The service that we’re launching here obviously has echoes of that. We’re still using the APIs. We’re still using the management. The difference, of course, is that there’s one extra hop. Instead of going enterprise to partner or enterprise to app, it’s going enterprise to cloud to app.
It still solves some of the same pain points. I think at the end of the day, we view mobile app development as really an integration challenge. When somebody is constructing an app and that app resides on a tablet and that tablet calls information that’s inside the enterprise, you're essentially integrating.
With Layer 7, we obviously sell technology to make that connectivity or point to point. We provide a means to essentially post that in the cloud. There’s no IT to own. There’s an additional hop, but you still solve some of the same pain points.
Lawson: Do you think this will be an entryway for enterprises? Or is it more likely to appeal to small businesses?
Sirota: I think it’s going to appeal to two audiences. It’s going to be a tech community, so startups that are going to find this of value, because they already run other IT in the Amazon cloud, anyway.

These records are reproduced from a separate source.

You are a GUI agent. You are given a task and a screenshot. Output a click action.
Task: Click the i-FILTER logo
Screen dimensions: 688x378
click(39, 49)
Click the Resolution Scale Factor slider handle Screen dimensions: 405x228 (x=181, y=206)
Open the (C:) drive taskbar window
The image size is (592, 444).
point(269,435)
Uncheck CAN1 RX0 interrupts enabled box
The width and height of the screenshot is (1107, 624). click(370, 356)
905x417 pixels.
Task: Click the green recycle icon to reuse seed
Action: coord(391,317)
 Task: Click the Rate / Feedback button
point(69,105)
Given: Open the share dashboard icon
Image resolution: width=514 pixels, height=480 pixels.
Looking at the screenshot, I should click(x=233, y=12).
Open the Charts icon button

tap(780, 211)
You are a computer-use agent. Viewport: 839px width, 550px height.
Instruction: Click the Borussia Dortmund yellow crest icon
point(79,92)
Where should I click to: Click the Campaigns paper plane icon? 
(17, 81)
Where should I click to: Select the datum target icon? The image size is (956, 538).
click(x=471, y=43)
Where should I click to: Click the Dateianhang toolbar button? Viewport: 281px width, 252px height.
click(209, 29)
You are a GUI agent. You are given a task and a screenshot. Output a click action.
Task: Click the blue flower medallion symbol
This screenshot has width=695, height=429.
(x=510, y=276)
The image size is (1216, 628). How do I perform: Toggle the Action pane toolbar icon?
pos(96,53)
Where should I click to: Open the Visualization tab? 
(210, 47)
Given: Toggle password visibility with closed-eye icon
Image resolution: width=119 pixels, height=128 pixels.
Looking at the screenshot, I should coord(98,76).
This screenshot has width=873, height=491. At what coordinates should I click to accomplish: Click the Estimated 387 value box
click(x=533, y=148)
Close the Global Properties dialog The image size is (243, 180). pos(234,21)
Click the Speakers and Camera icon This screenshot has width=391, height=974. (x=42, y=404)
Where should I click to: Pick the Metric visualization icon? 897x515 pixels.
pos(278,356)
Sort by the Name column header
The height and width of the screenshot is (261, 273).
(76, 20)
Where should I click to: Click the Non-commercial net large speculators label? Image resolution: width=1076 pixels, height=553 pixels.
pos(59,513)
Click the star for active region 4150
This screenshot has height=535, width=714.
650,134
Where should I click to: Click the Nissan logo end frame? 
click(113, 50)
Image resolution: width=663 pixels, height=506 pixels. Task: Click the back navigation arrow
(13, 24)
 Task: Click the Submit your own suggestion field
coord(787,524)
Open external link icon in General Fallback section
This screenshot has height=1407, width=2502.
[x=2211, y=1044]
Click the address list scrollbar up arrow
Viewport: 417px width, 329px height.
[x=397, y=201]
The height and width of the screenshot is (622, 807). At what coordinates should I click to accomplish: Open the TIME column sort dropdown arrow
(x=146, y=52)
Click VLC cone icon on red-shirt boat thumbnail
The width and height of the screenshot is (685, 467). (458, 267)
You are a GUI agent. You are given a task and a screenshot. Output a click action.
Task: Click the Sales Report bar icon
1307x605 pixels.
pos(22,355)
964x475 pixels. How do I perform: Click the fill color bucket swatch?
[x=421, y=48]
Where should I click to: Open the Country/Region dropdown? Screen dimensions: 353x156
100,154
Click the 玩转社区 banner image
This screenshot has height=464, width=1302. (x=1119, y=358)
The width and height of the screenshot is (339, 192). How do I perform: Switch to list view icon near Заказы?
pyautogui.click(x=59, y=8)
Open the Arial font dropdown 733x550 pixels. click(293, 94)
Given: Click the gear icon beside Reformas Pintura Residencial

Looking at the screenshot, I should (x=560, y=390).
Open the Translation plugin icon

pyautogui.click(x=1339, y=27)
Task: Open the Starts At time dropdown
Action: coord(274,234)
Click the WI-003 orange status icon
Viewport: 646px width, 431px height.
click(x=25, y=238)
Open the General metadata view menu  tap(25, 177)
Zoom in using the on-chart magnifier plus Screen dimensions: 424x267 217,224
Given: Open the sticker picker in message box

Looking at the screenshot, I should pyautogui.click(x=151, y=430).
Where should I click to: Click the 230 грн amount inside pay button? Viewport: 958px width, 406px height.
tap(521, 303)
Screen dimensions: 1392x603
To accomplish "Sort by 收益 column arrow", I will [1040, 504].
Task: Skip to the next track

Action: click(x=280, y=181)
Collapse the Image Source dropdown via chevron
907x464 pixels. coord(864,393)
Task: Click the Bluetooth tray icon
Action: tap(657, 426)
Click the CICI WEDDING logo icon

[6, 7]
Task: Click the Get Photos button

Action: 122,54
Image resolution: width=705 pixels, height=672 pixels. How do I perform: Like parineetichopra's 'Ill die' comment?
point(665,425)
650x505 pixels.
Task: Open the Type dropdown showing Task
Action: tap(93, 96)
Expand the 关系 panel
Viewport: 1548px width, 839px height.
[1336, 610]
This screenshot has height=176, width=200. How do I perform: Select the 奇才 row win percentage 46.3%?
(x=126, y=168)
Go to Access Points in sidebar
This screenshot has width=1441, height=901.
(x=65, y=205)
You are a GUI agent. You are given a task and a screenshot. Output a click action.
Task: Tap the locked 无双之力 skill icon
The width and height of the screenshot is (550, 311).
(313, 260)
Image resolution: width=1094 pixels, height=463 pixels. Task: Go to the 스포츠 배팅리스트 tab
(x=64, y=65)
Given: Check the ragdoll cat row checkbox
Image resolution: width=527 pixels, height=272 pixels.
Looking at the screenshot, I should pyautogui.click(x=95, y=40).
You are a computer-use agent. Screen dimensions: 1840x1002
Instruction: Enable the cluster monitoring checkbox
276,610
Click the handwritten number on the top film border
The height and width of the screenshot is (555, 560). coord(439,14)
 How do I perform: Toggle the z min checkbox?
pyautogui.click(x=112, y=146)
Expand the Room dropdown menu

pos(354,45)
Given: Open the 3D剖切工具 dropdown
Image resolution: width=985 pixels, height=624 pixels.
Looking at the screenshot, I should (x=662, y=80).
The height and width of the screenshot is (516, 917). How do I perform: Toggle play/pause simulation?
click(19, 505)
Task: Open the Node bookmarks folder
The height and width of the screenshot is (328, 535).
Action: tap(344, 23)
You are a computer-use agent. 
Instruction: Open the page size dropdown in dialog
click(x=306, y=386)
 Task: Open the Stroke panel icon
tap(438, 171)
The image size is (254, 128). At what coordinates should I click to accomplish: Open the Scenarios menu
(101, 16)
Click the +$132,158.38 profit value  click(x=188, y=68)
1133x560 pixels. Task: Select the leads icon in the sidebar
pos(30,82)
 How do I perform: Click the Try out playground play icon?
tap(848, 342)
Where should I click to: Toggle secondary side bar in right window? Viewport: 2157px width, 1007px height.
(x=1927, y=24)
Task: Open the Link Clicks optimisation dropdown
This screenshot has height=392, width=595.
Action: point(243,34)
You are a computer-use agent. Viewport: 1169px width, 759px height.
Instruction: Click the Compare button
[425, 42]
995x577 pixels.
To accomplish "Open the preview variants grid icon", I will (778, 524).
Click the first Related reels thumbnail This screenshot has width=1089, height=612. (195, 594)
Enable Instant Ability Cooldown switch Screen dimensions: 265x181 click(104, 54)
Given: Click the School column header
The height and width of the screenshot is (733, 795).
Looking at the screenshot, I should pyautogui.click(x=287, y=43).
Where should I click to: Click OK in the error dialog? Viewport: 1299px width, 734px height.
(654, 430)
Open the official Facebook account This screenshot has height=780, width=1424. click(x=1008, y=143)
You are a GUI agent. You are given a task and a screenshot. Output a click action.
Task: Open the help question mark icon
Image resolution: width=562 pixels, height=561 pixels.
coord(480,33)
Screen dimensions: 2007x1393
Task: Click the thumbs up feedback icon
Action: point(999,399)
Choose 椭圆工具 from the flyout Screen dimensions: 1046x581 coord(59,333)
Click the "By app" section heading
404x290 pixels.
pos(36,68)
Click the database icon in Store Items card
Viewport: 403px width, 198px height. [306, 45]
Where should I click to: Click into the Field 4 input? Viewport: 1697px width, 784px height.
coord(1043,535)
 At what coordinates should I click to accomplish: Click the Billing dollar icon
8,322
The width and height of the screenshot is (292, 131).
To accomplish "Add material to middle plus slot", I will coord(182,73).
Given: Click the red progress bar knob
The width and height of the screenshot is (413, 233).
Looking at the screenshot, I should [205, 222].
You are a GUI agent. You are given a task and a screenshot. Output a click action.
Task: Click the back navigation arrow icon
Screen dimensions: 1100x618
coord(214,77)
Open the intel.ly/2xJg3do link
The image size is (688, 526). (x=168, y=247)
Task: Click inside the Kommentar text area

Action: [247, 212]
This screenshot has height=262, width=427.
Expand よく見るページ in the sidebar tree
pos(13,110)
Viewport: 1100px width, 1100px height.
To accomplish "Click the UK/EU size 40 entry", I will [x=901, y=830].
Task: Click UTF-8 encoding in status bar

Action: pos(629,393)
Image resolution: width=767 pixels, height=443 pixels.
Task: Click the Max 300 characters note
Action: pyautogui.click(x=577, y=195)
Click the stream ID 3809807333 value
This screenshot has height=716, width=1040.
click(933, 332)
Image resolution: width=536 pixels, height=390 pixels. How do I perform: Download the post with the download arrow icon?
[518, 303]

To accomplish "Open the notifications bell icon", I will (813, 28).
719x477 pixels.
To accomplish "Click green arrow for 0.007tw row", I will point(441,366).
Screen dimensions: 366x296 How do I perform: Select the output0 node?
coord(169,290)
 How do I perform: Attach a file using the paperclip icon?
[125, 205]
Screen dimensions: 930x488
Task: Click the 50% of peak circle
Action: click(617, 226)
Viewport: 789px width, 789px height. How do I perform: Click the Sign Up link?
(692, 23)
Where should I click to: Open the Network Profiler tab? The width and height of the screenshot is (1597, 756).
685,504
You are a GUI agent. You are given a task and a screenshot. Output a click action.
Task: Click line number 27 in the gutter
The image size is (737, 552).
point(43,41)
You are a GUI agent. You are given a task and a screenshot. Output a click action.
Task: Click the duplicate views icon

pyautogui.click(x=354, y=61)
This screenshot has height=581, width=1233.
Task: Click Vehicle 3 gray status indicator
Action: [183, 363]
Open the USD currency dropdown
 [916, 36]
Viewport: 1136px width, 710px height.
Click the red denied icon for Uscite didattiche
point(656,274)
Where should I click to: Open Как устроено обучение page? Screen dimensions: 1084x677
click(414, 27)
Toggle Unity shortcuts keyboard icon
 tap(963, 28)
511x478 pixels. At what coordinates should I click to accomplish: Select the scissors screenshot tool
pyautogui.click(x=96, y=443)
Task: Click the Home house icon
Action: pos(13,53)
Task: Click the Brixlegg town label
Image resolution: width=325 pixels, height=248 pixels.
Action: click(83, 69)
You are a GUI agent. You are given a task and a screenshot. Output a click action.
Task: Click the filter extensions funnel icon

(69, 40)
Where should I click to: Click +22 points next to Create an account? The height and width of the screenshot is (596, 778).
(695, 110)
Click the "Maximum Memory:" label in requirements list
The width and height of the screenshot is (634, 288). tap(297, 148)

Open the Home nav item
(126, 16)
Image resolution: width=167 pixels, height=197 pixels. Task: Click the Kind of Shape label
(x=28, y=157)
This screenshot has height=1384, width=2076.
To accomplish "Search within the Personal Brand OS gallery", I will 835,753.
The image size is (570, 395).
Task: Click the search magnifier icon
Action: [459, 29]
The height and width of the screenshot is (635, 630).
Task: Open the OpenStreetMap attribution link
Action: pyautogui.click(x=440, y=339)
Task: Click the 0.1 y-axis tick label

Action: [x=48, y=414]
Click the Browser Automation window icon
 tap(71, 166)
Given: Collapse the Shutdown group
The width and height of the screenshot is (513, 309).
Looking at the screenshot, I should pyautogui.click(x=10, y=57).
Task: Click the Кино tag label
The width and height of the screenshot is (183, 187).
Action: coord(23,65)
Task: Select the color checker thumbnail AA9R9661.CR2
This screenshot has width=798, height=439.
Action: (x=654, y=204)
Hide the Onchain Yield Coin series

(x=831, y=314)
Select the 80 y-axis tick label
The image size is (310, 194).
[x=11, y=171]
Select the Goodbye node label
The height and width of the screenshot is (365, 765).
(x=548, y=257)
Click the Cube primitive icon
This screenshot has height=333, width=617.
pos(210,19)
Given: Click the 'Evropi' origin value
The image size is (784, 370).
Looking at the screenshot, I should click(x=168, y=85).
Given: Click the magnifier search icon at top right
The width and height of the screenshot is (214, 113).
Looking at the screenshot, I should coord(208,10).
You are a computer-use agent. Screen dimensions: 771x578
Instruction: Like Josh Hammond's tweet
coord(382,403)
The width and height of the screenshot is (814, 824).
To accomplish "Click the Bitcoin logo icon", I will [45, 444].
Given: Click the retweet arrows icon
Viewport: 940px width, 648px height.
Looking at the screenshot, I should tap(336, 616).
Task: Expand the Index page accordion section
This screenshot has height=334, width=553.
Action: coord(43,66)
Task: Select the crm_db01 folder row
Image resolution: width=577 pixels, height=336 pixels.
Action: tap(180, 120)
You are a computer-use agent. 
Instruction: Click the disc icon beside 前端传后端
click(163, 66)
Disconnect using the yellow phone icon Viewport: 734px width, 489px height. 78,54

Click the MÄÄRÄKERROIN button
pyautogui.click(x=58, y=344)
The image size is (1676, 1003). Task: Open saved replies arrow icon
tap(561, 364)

But I do think it’s going to appeal to enterprises. A lot of enterprises are trying to do this. Some of the Web apps that they're running are in the cloud. It’s not even in their IT departments. So I do think that this will be a starting option for some organizations and, eventually we’ll transition to something wider ranging.
We’re definitely seeing APIs kind of leading the charge, moreso than even SOA, as a starter for conversation. And again, it’s driven by mobility; it’s driven by cloud. But API is at the centerpiece of those integrations and as a consequence, I think just having a service gives us a lot more versatility in terms of how we deliver a solution to the marketing. It gives customers a lot more versatility in terms of how they buy it.